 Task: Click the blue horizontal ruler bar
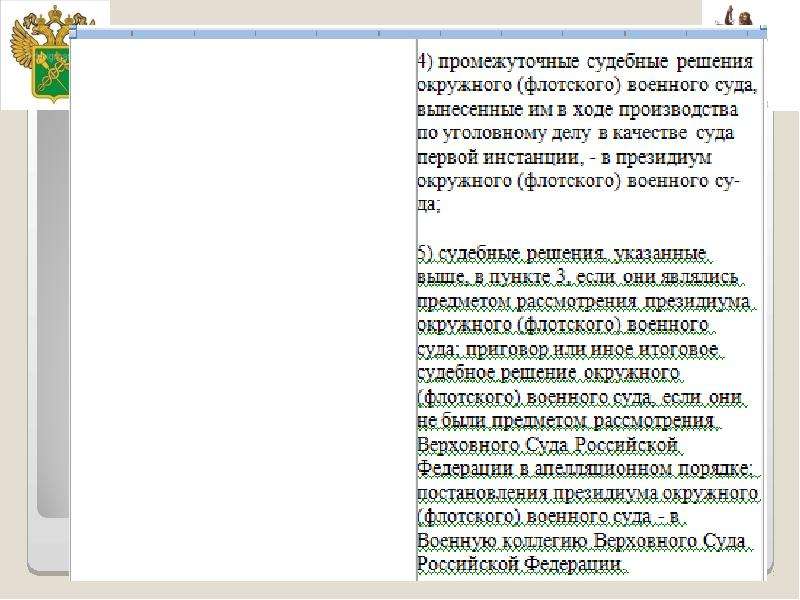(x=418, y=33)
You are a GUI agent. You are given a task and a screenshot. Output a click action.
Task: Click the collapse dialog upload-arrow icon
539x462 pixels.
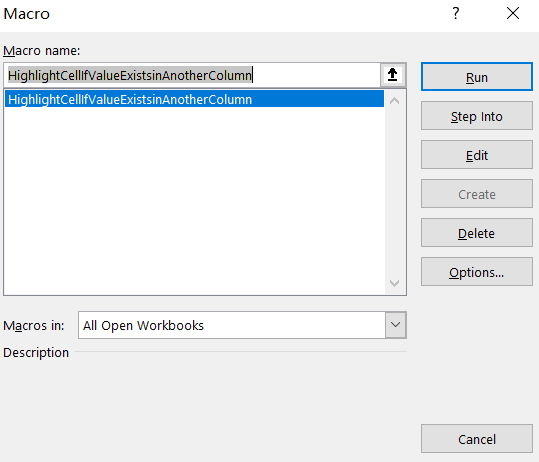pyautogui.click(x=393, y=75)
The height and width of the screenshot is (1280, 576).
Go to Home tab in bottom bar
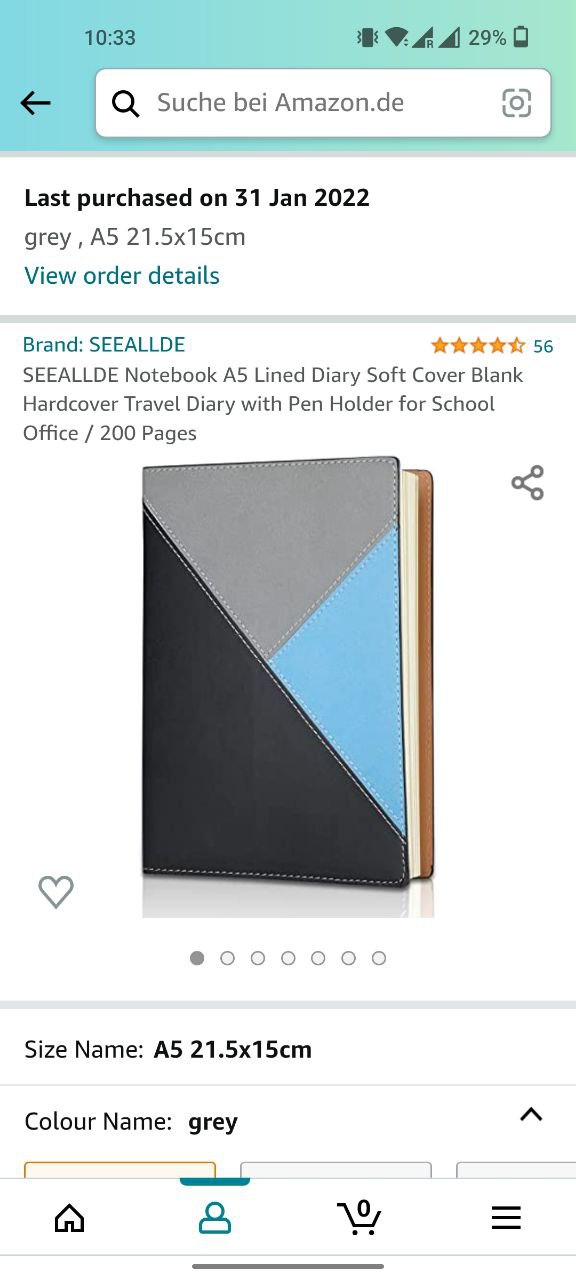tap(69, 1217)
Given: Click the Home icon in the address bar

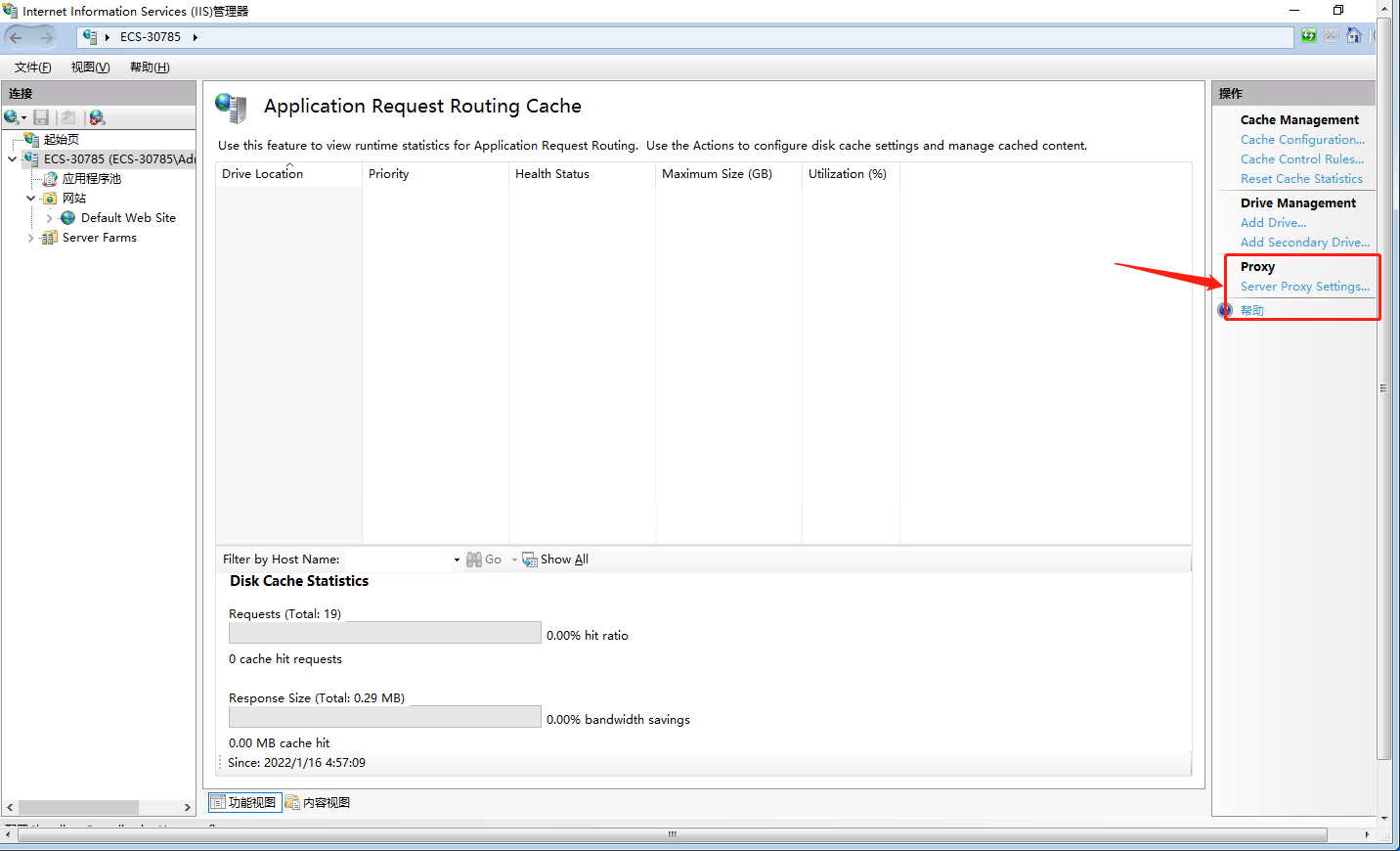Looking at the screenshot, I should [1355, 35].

+---+

> Task statement
Please set down the whole listing above exactly and skip every picture.

> Exercise response
 Task: Click the blue horizontal ruler bar
(x=418, y=33)
You are a GUI agent. You are given a task and a screenshot. Output a click action.
Task: Click the collapse dialog upload-arrow icon
539x462 pixels.
pyautogui.click(x=393, y=75)
The height and width of the screenshot is (1280, 576).
Go to Home tab in bottom bar
tap(69, 1217)
Given: Click the Home icon in the address bar

Looking at the screenshot, I should [1355, 35].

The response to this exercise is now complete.